=== REQUIREMENT ===
A faithful repeat of all the records, with no image kept, is the required answer.

Data items
□ □ □ □
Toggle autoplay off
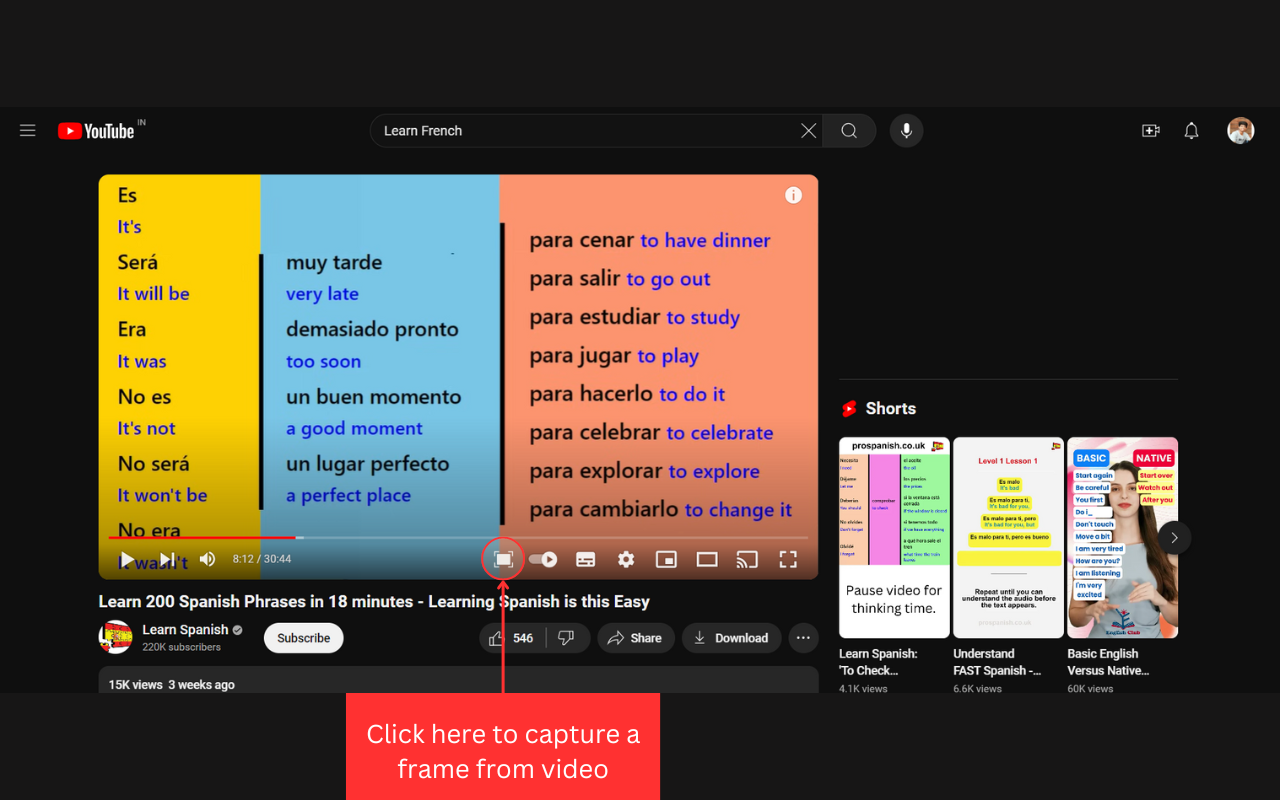 [x=544, y=558]
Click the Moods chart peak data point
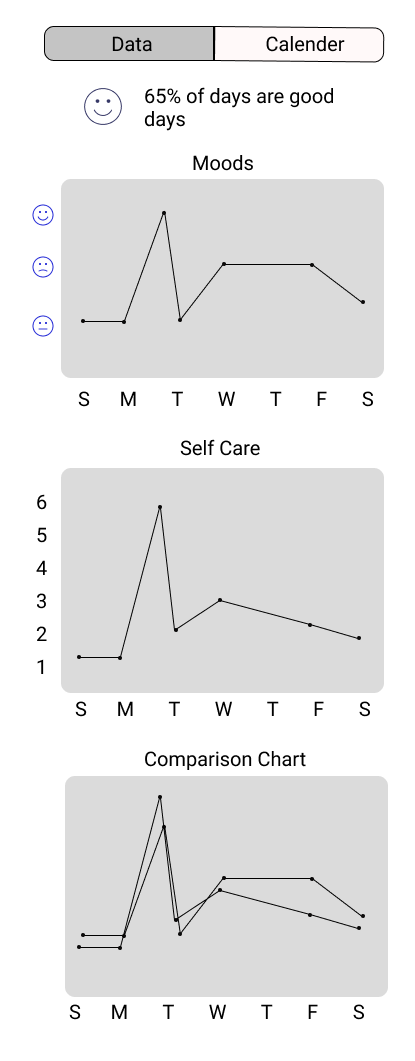The width and height of the screenshot is (415, 1061). 164,213
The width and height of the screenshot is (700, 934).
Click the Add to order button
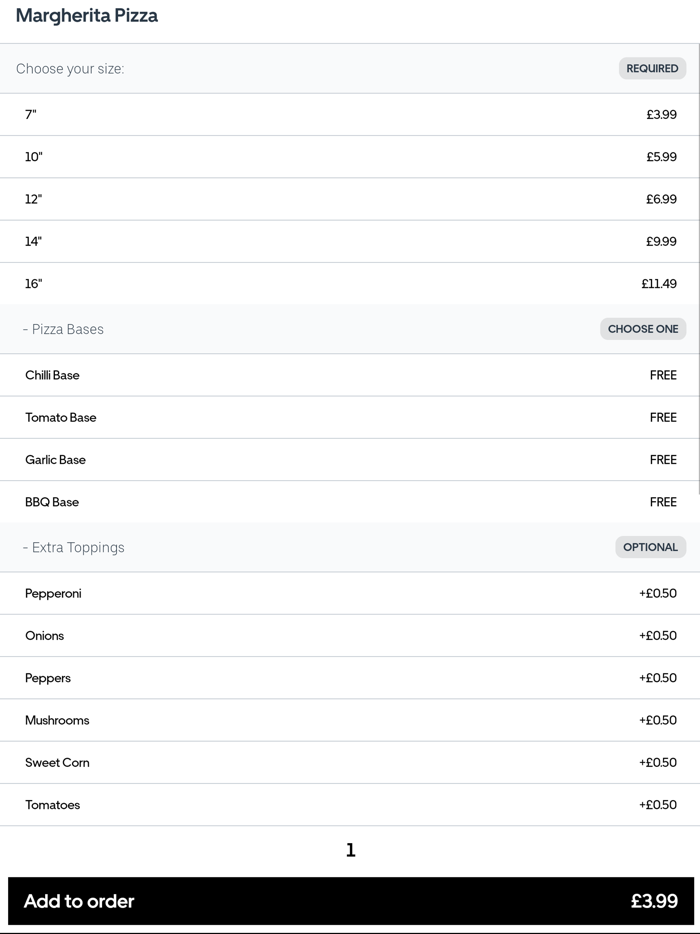(x=350, y=901)
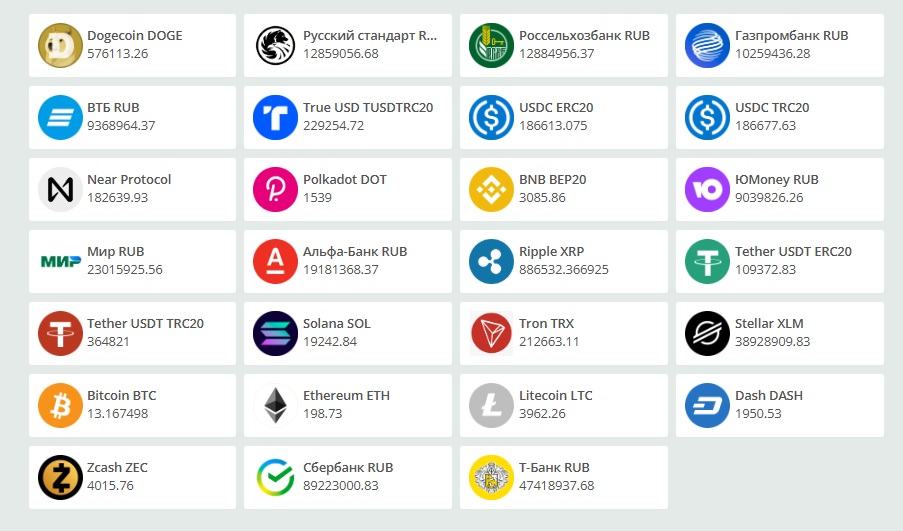Click the Ethereum ETH diamond icon

[276, 405]
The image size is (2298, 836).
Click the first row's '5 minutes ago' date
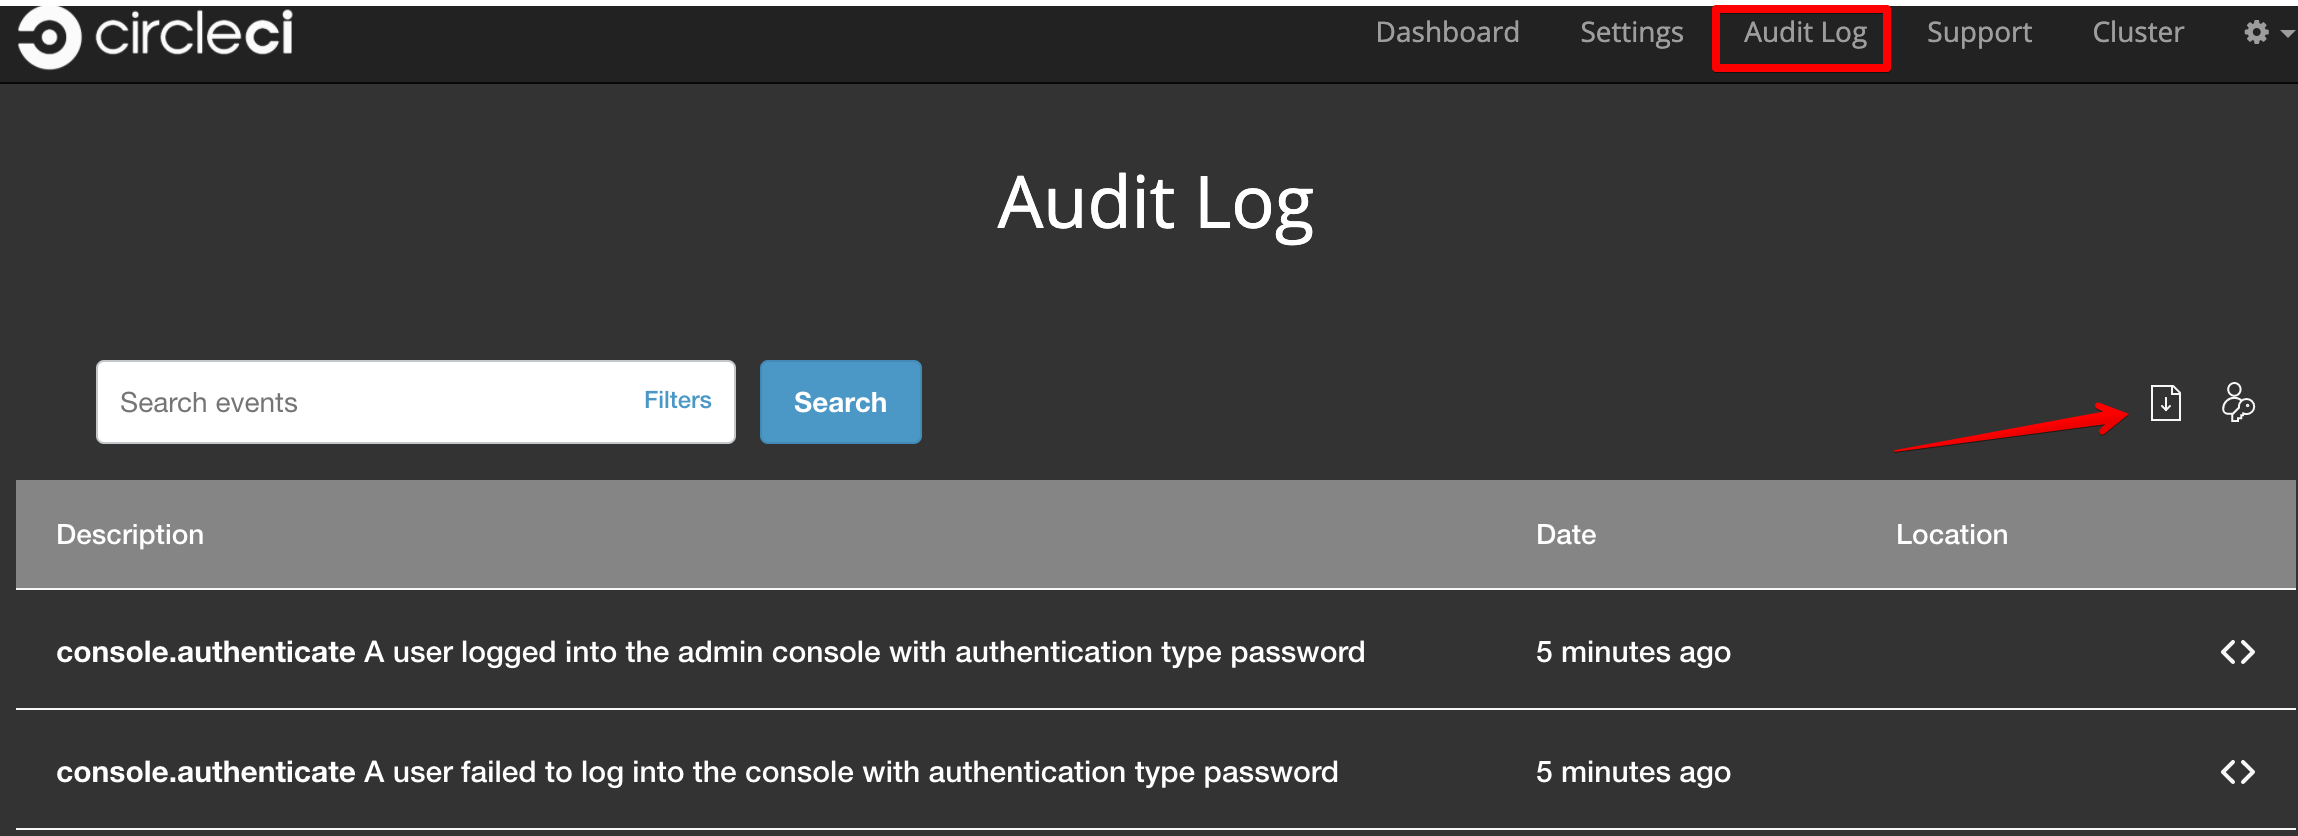[1633, 652]
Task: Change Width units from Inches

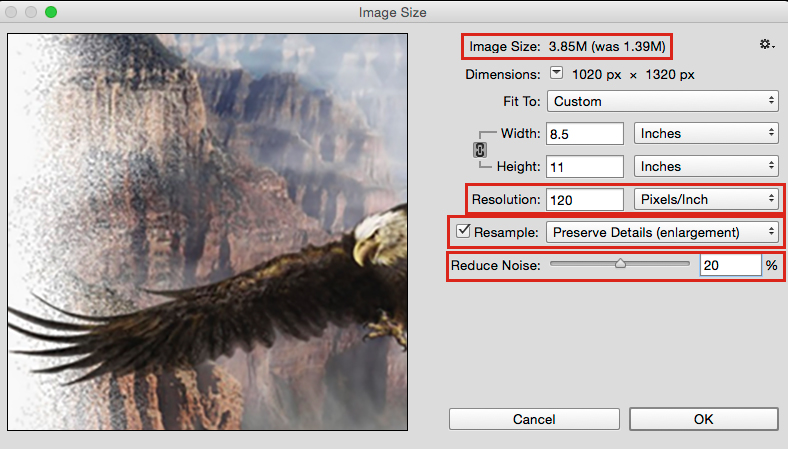Action: click(706, 133)
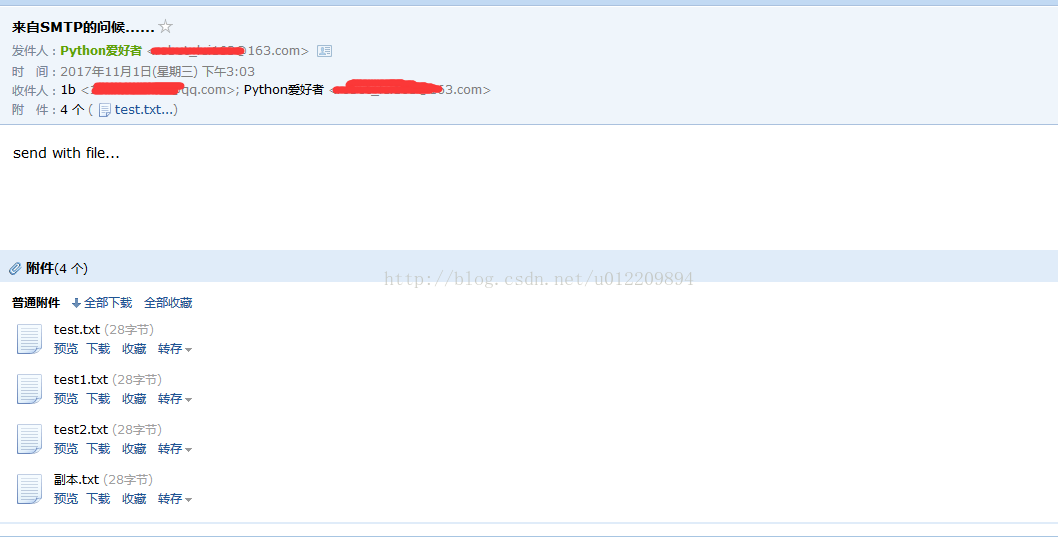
□ □ □ □
=== ANSWER SPACE ===
Toggle autoplay off
 [x=544, y=558]
Click the Moods chart peak data point
The width and height of the screenshot is (415, 1061). 164,213
The width and height of the screenshot is (700, 934).
Click the Add to order button
(x=350, y=901)
Click the Ethereum ETH diamond icon

[276, 405]
The image size is (2298, 836).
Click the first row's '5 minutes ago' date
[1633, 652]
Task: Change Width units from Inches

Action: click(706, 133)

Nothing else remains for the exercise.